◆ **Détails de l'exercice**:
Rédigez la suite de l'extrait sur le lycée de Bertoua et sa démarche de collecte des données, en reprenant après sa dernière phrase.

◆ **Extrait à lire**:
Le lycée recrute des élèves camerounais
de toutes tribus, chrétiens et musulmans et dont les humeurs varient.
Ils ne sont issus de tous les quartiers de la ville. A eux se mêlent des
réfugiés venant de la République Centrafricaine et
à la charge du HCR (Haut Commissariat Pour les Réfugiés)
ainsi que d'autres étrangers en séjour dans la ville de Bertoua
pour divers motifs. Les salles de classes sont bondées
d'élèves qui s'asseyent généralement trois
à quatre par table-banc et celles-ci sont si serrées dans
certaines classes que pour accéder au fond, il faut grimper sur les
places des autres élèves. Une Inspectrice Régionale de
Pédagogie, très pieuse et en visite dans une classe en est
d'ailleurs sortie toute éplorée en voyant que les
élèves filles étaient obligées de monter sur les
table-bancs pour accéder à leurs place tandis que les
garçons prenaient plaisir à guetter sous leurs jupes. Cette
situation ne permet pas à l'enseignant de contrôler tous les
élèves puisque circuler entre les rangées est pratiquement
impossible.
3 .4- DEMARCHE DE COLLECTE DES DONNEES
Au cours de notre recherche, trois techniques de collectes de
données ont été utilisées :
Ø l'observation directe qui est pour nous la
méthode principale,
Ø les entretiens individuels pour les enseignants et
de groupes pour les élèves,
Ø la consultation des documents institutionnels qui a
servi à compléter les informations recueillies dans les deux
premières phases.
Avant d'expliquer l'usage fait de ces techniques sur le
terrain, il nous semble primordial de présenter la phase de prospection
ainsi que le processus qui nous a permis de déterminer
l'échantillon qui nous servira de base pour l'enquête.

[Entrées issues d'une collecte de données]

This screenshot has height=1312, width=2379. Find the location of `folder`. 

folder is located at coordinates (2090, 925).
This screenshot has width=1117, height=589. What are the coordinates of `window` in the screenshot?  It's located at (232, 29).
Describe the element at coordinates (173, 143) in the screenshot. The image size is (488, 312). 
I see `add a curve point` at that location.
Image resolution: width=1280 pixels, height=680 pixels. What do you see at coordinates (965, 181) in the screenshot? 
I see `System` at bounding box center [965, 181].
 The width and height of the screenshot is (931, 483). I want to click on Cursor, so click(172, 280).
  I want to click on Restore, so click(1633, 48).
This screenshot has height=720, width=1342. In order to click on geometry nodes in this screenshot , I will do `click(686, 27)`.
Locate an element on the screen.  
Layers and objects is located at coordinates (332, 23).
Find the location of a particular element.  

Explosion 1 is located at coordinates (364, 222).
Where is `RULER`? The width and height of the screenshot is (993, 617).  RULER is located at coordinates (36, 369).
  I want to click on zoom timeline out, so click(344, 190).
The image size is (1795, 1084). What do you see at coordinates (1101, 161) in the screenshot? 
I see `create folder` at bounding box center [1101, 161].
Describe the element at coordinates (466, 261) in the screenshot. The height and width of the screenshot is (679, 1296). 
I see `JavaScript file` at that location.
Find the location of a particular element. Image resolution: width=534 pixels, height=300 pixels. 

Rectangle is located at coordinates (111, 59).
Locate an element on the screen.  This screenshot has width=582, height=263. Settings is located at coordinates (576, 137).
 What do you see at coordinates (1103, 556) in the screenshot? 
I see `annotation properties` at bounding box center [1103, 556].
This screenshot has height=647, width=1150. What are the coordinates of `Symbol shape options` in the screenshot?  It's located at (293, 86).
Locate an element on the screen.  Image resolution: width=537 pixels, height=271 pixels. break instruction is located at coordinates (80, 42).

◆ **Réponse rédigée**:
3.4.1- Phase de prospection
Notre enquête a débuté par une phase
exploratoire qui a eu lieu non seulement au Lycée de Tigaza, mais aussi
au Lycée Bilingue de Bertoua lors de notre stage académique du 04
au 16 Avril 2016, période pendant lequel nous avons observé la
violence en milieu scolaire en côtoyant les Surveillances
Générales, en assistant à certains cours et en ayant des
entretiens avec quelques enseignants et élèves. C'est au cours de
cette phase que nous avons eu une idée plus précise du
phénomène de la violence en milieu scolaire et d'énoncer
les hypothèses de recherche ainsi que les critères d'analyse des
données. L'étude de terrain proprement dite au Lycée de
Tigaza à la suite de cette phase exploratoire a débuté au
mois d'Octobre pour s'achever en mi-novembre 2016. Ainsi les résultats
de l'étude représentent ainsi le « portrait
global » (Pires, 1997 : 38) de ce qui se passe dans la
majorité des lycées et collèges de la Région de
l'Est, voire du Cameroun.
3.4.1- L'échantillonnage
L'échantillonnage désigne la sélection ou
le choix d'un milieu ou d'un groupe auprès duquel la recherche sera
effectuée. Le mode d'échantillonnage qui est appliqué
à ce travail obéit à la recherche de type qualitatif.
Selon Alvaro Pires (1997), les échantillons qualitatifs se divisent en
deux groupes : l'échantillonnage par cas unique et par cas
multiples.
L'échantillonnage par cas unique peut être
constituée de :
Ø l'échantillon d'acteur portant sur une
personne, une famille dont on obtient un récit oral ou
écrit à l'aide des documents personnels (autobiographies,
lettres, journaux intimes) ;
Ø L'échantillon de milieu géographique ou
institutionnel qui peut porter sur un seul lieu ou s'y rapportant ;
Ø L'échantillon événementiel ou
d'intrigue qui est formé autour d'un évènement rare.
L'échantillonnage par cas multiples peut porter
sur :
Ø Les entrevues avec plusieurs individus ;
Ø Les « études collectives de
cas ».
Notre recherche s'est basée sur
l'échantillonnage par cas unique et précisément sur
l'échantillon du milieu institutionnel avec pour corpus empirique le
Lycée de Tigaza comme institution scolaire. Selon Anadon (2006)
paraphrasant Merriam (1988) :
L'étude de cas est particulariste parce que ce qui
l'intéresse c'est le cas particulier. Elle est descriptive car le
résultat est une description minutieusement détaillée du
cas étudié. L'étude de cas est heuristique car elle permet
une compréhension approfondie du cas étudié. Finalement,
l'étude de cas est inductive, elle part de l'observation de terrain et
par raisonnement inductif le chercheur peut élaborer des liens entre les
propriétés du cas, des catégories et des hypothèses
interprétatives.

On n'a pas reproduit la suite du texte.